‘It’s been an adventure’: Bob Harsh celebrates 100 years of life

0
119

Bob Harsh, 100. (Tom Russo -Daily Reporter)

FORTVILLE – Bob Harsh may have just turned 100, but he still lives independently, drives around town and even mows his own grass.

The centenarian is able to recall stories of the Great Depression and World War II with ease, but his most fond memories are of family and adventures around the country.

Harsh has lived in the Fortville area about half his life, after having lived and worked on Indianapolis’ east side. He recalls his family being fortunate during the era of the Great Depression: his parents worked in a silk stocking factory, and women still bought stockings so they were unscathed.

It wasn’t until the bombing of Pearl Harbor that his family’s jobs were affected; silk from Japan was no longer coming in, so his father had to find work elsewhere.

Bob Harsh graduated from Arsenal Tech High School in 1942 and was drafted in 1943. Trained in the U.S. Army to be a truck driver, he traveled by steam engine from basic training along the Florida coast to a station. He was fortunate to be able to stay in the states in the final years of the war.

Harsh returned to Indiana; got a job and married Thelma in 1945. The two had met in high school, and shortly after that the couple went to Indiana University to achieve an education funded with the G.I. Bill signed by President Franklin D. Roosevelt.

The couple lived in California, but when Thelma became pregnant she missed home terribly. He chuckles, remembering the day they arrived back in the state by airplane. Thelma was wearing white shoes, but it was only Mother’s Day weekend. Back then, he said people smirked at ladies who wore white shoes prior to Memorial Day.

Tugging on his WWII Veteran baseball cap, Harsh says back then he would have looked funny too. Men in the 1940s didn’t wear baseball caps unless they played baseball.

Snickers aside, the family settled back into the Hoosier lifestyle easily. Son Ron was born in 1947, and three years later they welcomed Roberta. Both have Bob’s same initials – R.E.H.

“That was her idea,” Bob clarifies. “I didn’t have much of an input on it at all.”

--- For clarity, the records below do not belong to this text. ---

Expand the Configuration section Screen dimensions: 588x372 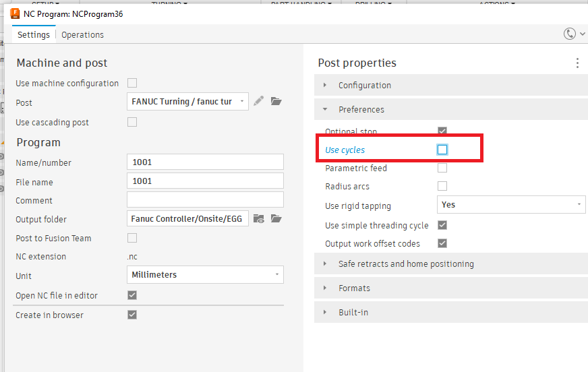pos(364,86)
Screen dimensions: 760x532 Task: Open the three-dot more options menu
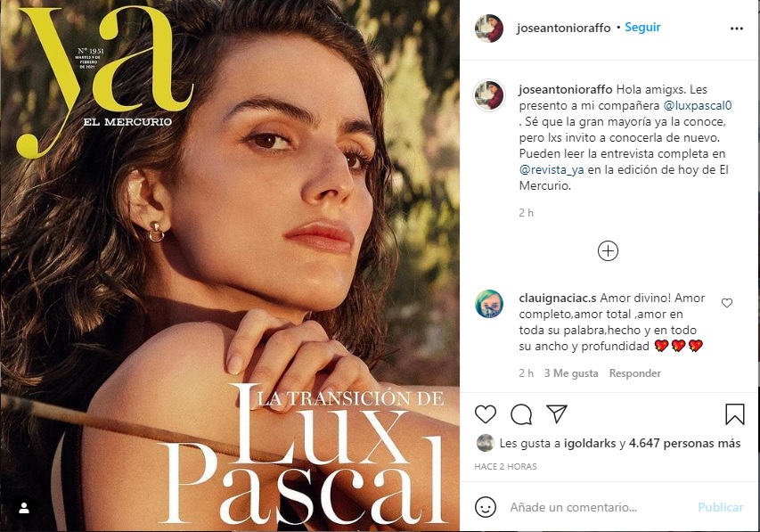coord(737,29)
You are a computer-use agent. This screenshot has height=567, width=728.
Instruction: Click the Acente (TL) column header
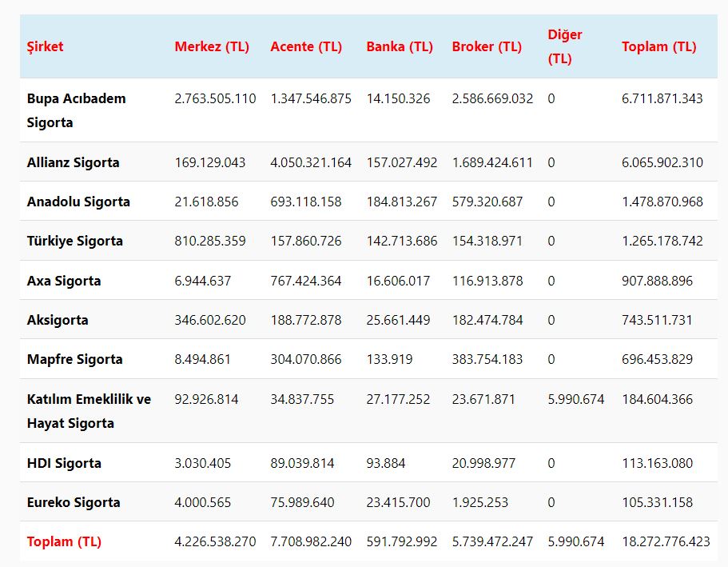click(x=306, y=46)
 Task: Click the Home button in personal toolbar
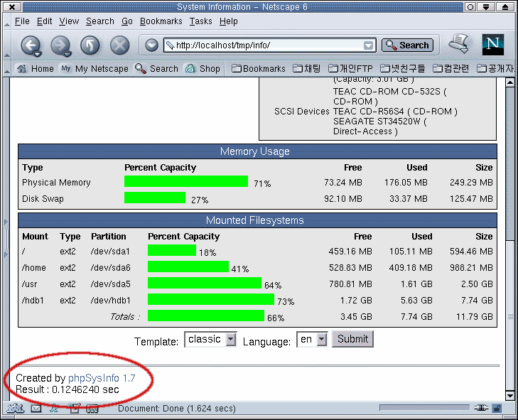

He worked for a publishing company for plumbing and heating devices for 20 years, and then the U.S. Post Office for an additional 20 years.

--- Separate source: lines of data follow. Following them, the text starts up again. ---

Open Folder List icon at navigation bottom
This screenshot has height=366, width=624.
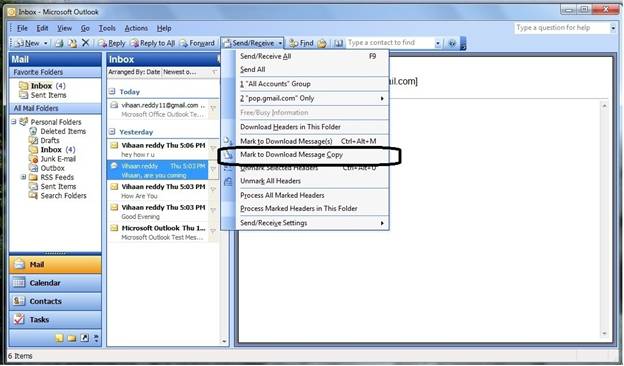(72, 338)
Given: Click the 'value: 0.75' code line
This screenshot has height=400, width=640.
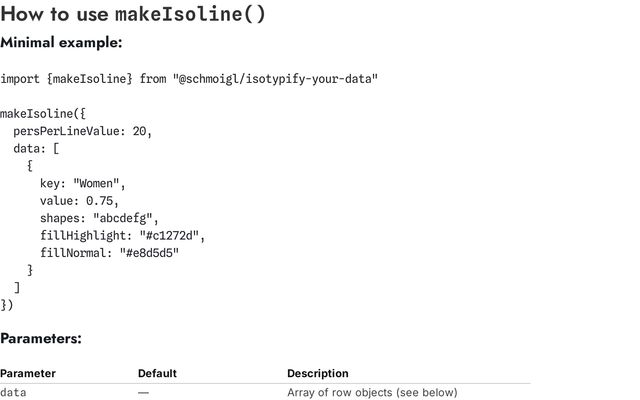Looking at the screenshot, I should coord(79,201).
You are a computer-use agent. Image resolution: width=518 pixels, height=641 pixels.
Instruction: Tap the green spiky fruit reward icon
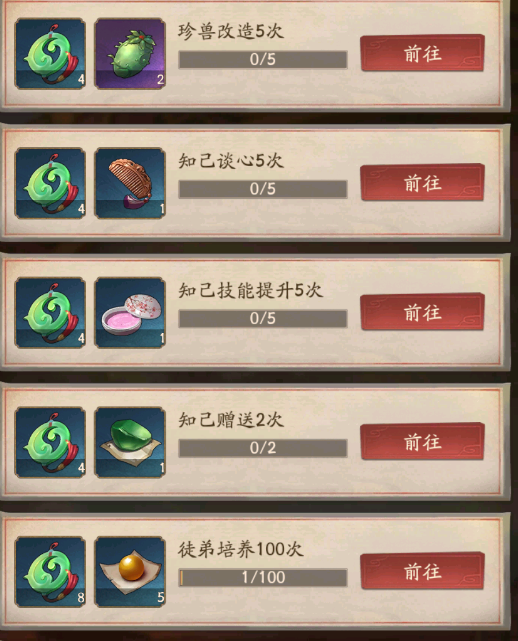tap(130, 54)
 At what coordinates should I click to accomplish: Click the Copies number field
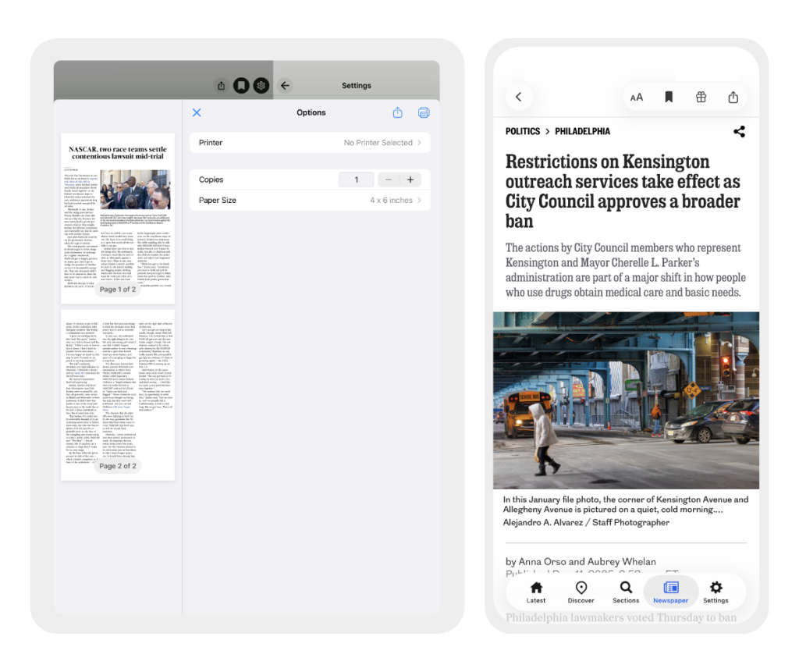(357, 180)
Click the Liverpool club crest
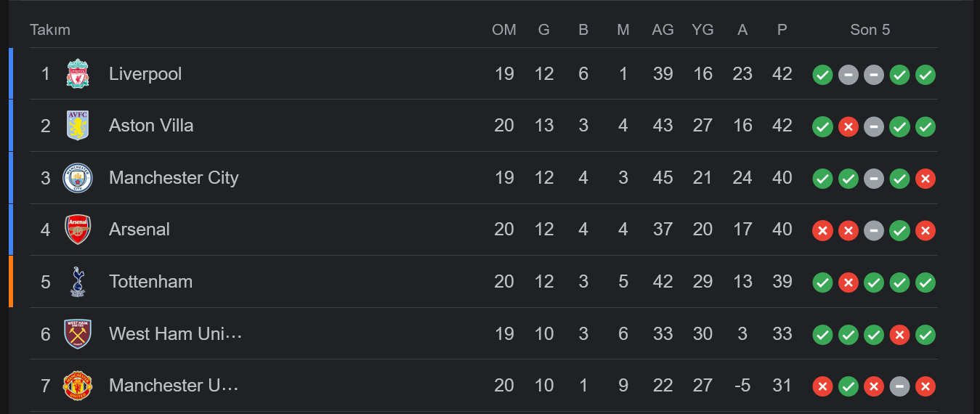980x414 pixels. (78, 74)
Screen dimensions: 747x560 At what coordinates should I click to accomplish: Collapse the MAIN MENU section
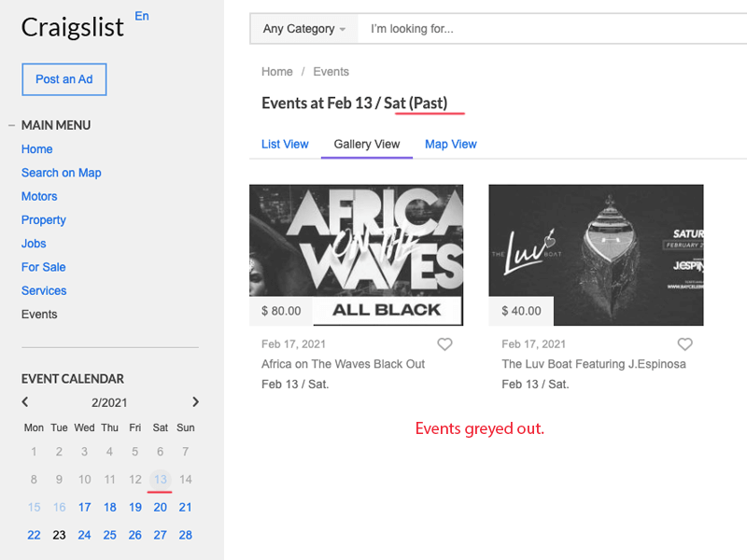tap(11, 126)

“It kept me healthy,” he said of being a letter carrier out of the Lawrence branch. “I got hired right off the bat because I was a veteran. I got four weeks vacation, and so I just stuck with it.”

Over the years, he traveled to 48 states; many times to visit family in California. Daughter Roberta said there were many fond memories of camping along the way, sometimes in a tent or sometimes out of the station wagon.

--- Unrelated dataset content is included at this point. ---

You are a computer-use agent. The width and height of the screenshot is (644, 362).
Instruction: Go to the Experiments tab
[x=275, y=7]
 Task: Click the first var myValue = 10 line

“He was always there for my brother and I, and he would do anything for you,” she said. “He was just a typical dad. Growing up in the 50s, we didn’t have much but we had enough to get by on and he was a hard-working dad. The type of person that’s dependable, and I respected my dad a lot.”

She added that her parents were very much in love for their 65 years of marriage, and loved to travel together as a couple to see the Grand Canyon, historic sites, battlefields and national parks.

Thelma passed away about 14 years ago, but Bob is still enjoying five generations of his family. He is invited to all of the family birthday parties and events, and they came together to celebrate 100 years Saturday at the Fortville American Legion.

His health was probably in thanks to the long walking routes as a letter carrier, which he enjoyed daily – except of course when there was a bit of a pause during the blizzard of ’78.

“I didn’t have colds and things other people do because I was exercising and doing the things that kept you going,” he said. “It’s been an adventure for me to go through different stages. You can’t pinpoint one thing and say that this is it, what I like is I go to my regular doctor and he says, ‘I’ll see ya in a year’ and I go to my heart doctor and he says, ‘I’ll see ya in a year.’”

He still thinks of Thelma often.

“The thing I don’t say is, ‘I want to see you one of these days.’ There’s no sense in that,” he said. “When I have my head on my pillow, I thank the Lord for today. Not for tomorrow. Tomorrow will take care of itself.”